New Hampshire apples are already ripe, about two weeks ahead of schedule. They're available at farm stands and farmers' markets, but that doesn't mean you can head to the orchards to pick them yourself – just yet.
It's a warm day in the middle of August, but across the region, the apples seem to think it's already September.
"Our schedule changed quite a bit."
That's Chuck Souther.
He and his wife, Diane, own Apple Hill Farm in Concord, where the first apples of the year are already ripe, about ten days earlier than usual.
Like a lot of growers in the state, the Southers noticed this spring that their apple trees were blooming early.
"We actually have looked at records of other growers in New Hampshire back a hundred years, and the 15th to 20th of May has been the normal Macintosh bloom."
But not this year.
"It was right around the fifth to the tenth. The real earliness factor was in March, when winter ended abruptly and suddenly summer was here and, you know, it was ninety degrees."
Lorraine Merrill, Commissioner for the New Hampshire Department of Agriculture, says that early heat put most the state's fruit ahead of schedule.
"Almost everything has been that week to two weeks early.
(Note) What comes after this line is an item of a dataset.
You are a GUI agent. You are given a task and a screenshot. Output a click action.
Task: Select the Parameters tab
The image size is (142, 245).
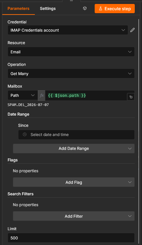(x=18, y=9)
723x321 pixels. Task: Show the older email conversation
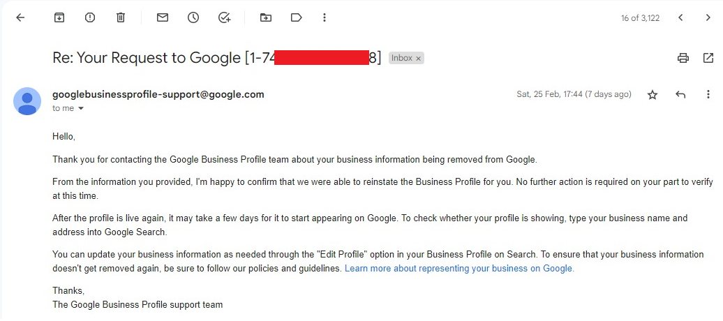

We saw that with strawberries, we saw that with blueberries, and peaches."
At Apple Hill Farm, Souther says early blossoms gave him the heads-up he needed to start preparing for an earlier apple season.
"There's no going back. Once that train leaves the station, you're on for the ride."
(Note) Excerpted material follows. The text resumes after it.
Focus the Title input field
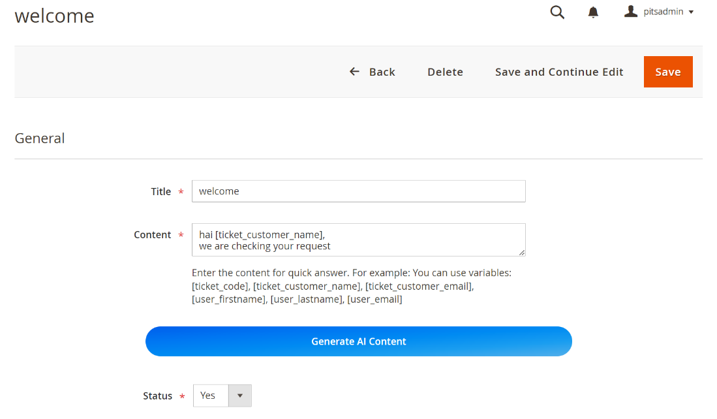This screenshot has height=419, width=717. tap(358, 191)
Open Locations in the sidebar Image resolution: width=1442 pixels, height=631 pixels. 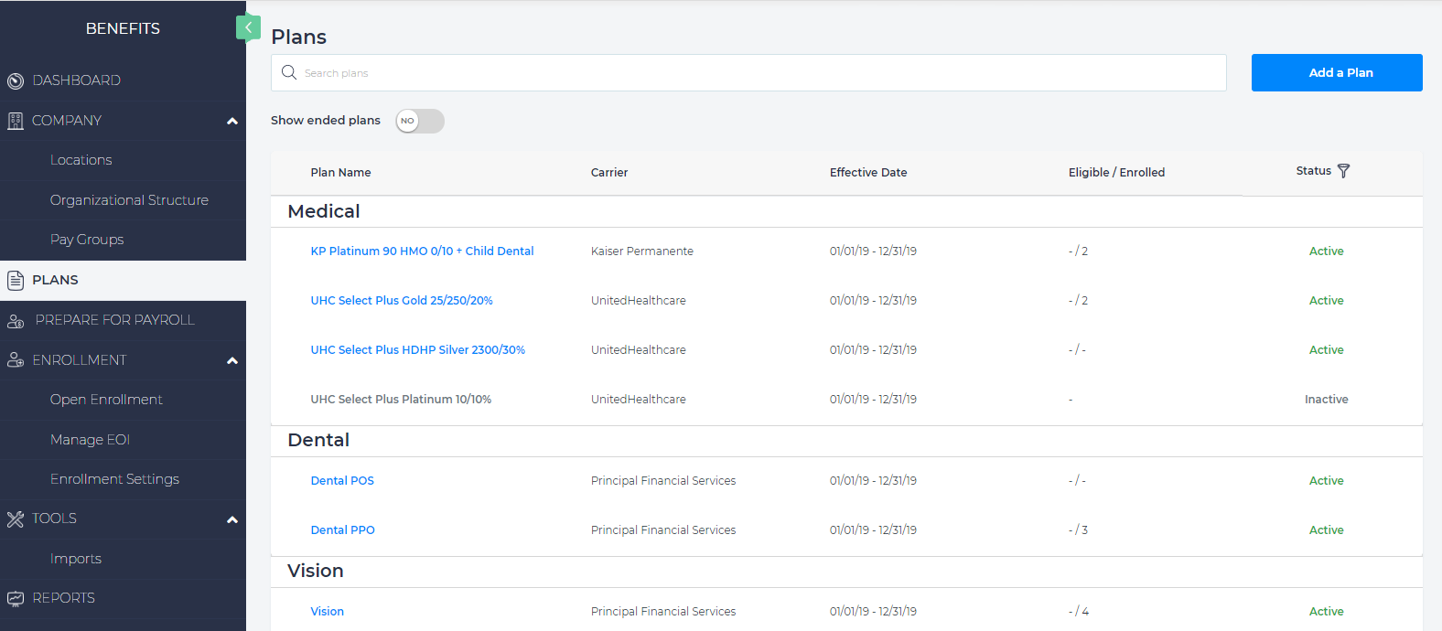click(81, 160)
So he and his wife sped up their pre-season pruning, and got their tractors out of storage.
They told some local bee keepers they would need help getting their apple blossoms pollinated early.
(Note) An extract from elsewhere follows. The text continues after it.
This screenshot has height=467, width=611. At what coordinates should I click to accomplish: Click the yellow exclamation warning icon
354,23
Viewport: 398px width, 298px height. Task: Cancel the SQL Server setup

And their pickers, a group from Jamaica who have worked on this farm every year for more than a decade, had to be requested for a different date.
With pruning, pollinating, and hiring all done before it was too late, the Southers' apples are now available at their farm stand, earlier than anyone can remember.
But there was one thing Souther didn't move up to match the early season.
"We don't anticipate opening for Pick Your Own before Labor Day."
He says that's because most people, unlike apple trees, usually go by the calendar.
"It seems very much that for people in New Hampshire, and probably New England, it's when the kids go back to school that autumn starts. For us on the farm, we're more on a weather cycle."
That hold on tradition is common at orchards across the state, where farmers worry people just aren't thinking apples yet.
Lorraine Merrill, the Agriculture Commissioner, says most apple growers are keeping their usual start-dates for Pick Your Own.
But still...
"It's best to check with your own favorite local orchard and find out if they have Pick Your Own yet."
Along with the start of Pick Your Own season, New Hampshire Apple Day will also still be held on September 5th, its normal date.
Governor Lynch will pick the ceremonial first apple of the year, here at Apple Hill Farm.
But while the date of the ceremony won't be changing, Souther says that “first” apple might be different.
Different kinds of apples are ready at different times, and this year everything's early.
"It'll probably still be a Macintosh, but we'll leave that up to the Governor. We'll offer what we've got ready and we'll see what he wants to pick."
And Souther says more apples early won't mean fewer apples later on.
He still expects enough for Pick Your Own until at least Columbus Day.
On the other hand, he also remembers last year's Halloween blizzard, when twenty-two inches of snow ended harvest.
We'll just have to wait and see.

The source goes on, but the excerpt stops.